Blues at the library? Quilts at the chicken processing plant? Boat-building on the courthouse lawn? Bringing traditional arts to audiences’ leads to unusual juxtapositions of site and subject. Having taken the tradition bearer out of his or her natural context, the presenter will have to replace physical contexts with words, explaining when, were, why, and how the traditional art form is carried out. At this point, in-depth fieldwork becomes invaluable.

For example, your arts agency decides to sponsor a performance of Sacred Harp singing, which has a long, rich history among black and white residents of north Mississippi. The concert will take place in an auditorium where the singers will be grouped on stage behind a row of microphones. The presenters will need to be aware that an uninitiated audience may perceive the tunes and harmonies as “weird” or discordant, the words as indecipherable, and some of the singers a bit “off-key.” In order for listeners to appreciate the experience and have an accurate understanding of the tradition of Sacred Harp singing, the following points would need to be made:

Sacred Harp singing takes its name from the songbook The Sacred Harp, first published in Philadelphia by B.F. White and E.J. King, but the actual style of singing goes back to the colonial days. The itinerant singing-school master was a common figure in colonial New England, and various masters competed in the efforts to devise an instructional system whereby congregations could be taught to sing “by note.” Most developed a method which assigned different shapes to notes of the musical scale, some employing seven shapes, others four shapes.

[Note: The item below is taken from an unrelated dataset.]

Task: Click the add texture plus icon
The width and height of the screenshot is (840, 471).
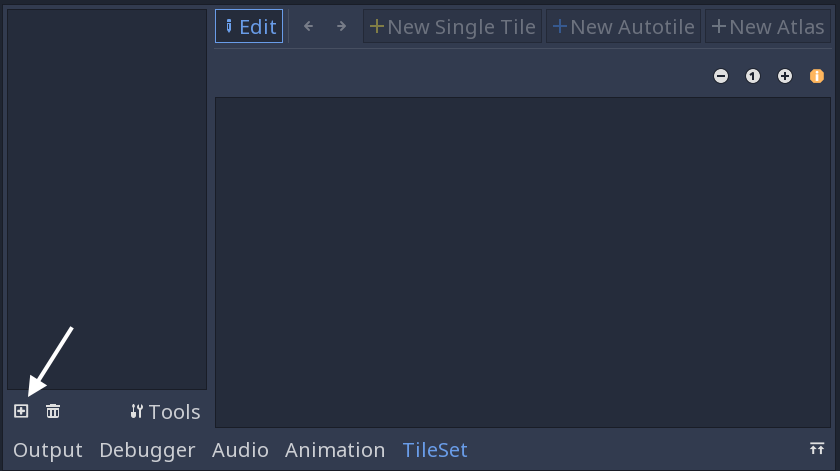Action: tap(21, 411)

The Sacred Harp, published in 1844, was the most popular shape-note hymnal used in the South. It employed four shapes to correspond to the syllables, fa, sol, la, and mi. This method was taught in annual singing schools in most small communities throughout the South. To this day, singers retain the practice of singing a hymn the first time through, saying only the names of the shaped notes before they sing the lyrics. Unlike the arrangement currently seen on stage, the participants normally arrange themselves in a square according to voice part, the basses facing the trebles and the tenors facing the altos, with the song leader in the middle of the square.

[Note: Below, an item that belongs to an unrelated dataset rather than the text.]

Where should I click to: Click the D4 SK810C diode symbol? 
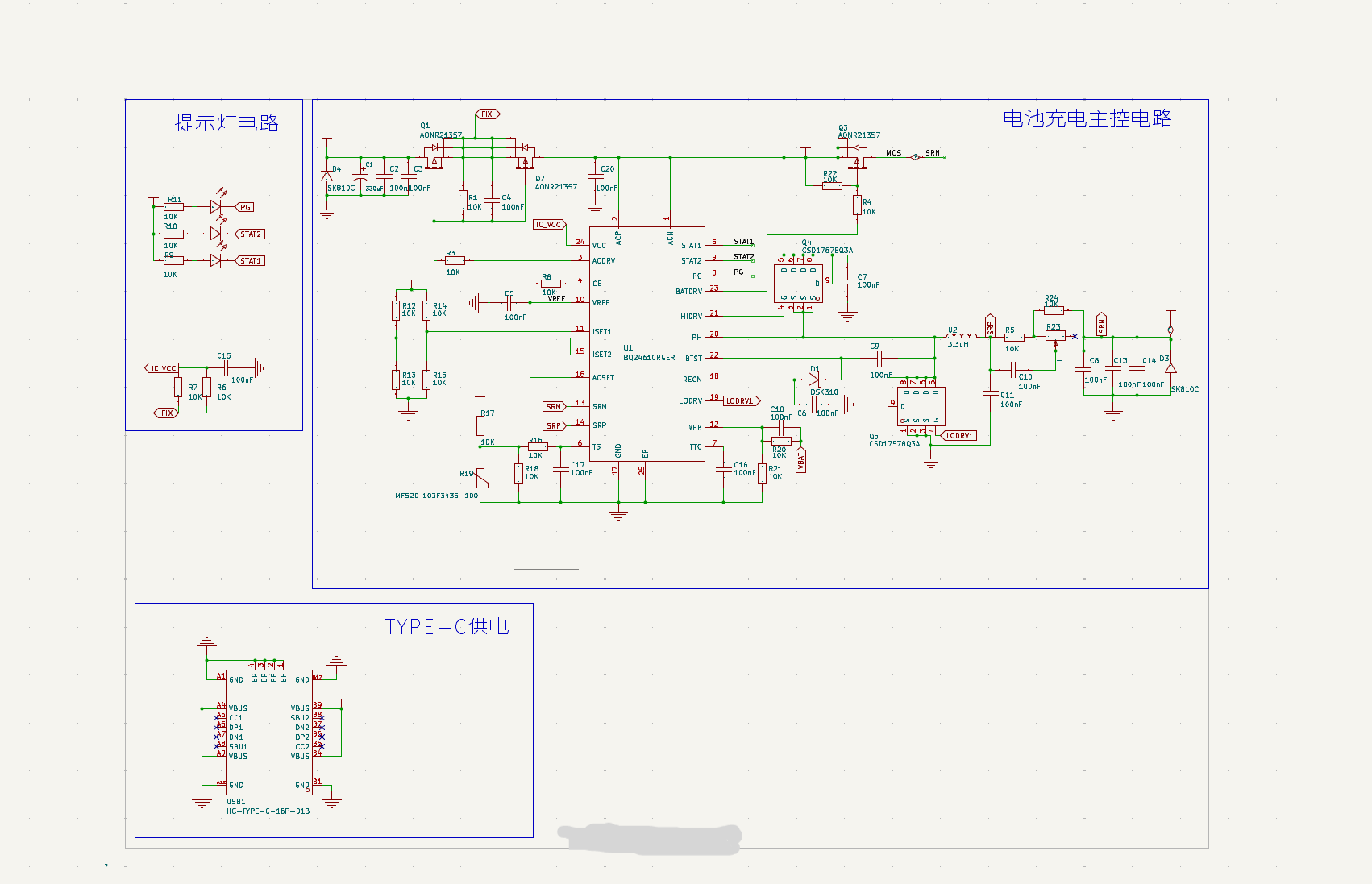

Shape-note singing is not a performance art; it is meant to be participated in by entire congregations, regardless of their vocal talents. The singing, which usually last from 9 a.m. on a Sunday morning until 3 p.m., interrupted only by “dinner on the grounds” at noon, is as much a social as a religious gathering, giving people an opportunity to see one another after some time apart. Every aspect of a singing—starting time, the order of business, the prayers, foods, and vocal stylings—is firmly bound in community tradition.

The presenter would gather this information from interviews with singers and research in such references as The Encyclopedia of Southern Culture and the Mississippi Folklore Register (ed. note: MFR is now published as Mississippi Folklife), which contains in its 1991-92 issue a detailed article by Ted Olson about Sacred Harp singing in Calhoun County, Mississippi.

Aware that lengthy introductions may not have the desired effect on the audience, the presenter may have the artists themselves weave such information into their performances or demonstrations. Information which will help the audience appreciate and understand what they are witnessing may also be conveyed through program notes and newspaper articles. Wall signs or signs on easels that provide a paragraph or two of information about the art and artist may also be effective.

“Those presenting non-performance traditions, such as crafts or occupational lore, should try to render these ’non-performance’ activities into performances…without interfering with their basic integrity,” as the Festival of American Folklife Festival’s 1990 Presenter’s Guide points out. Presenters will need to work with crafts makers and occupational lore participants to develop interesting demonstration techniques that allow them to communicate with the audience as they work.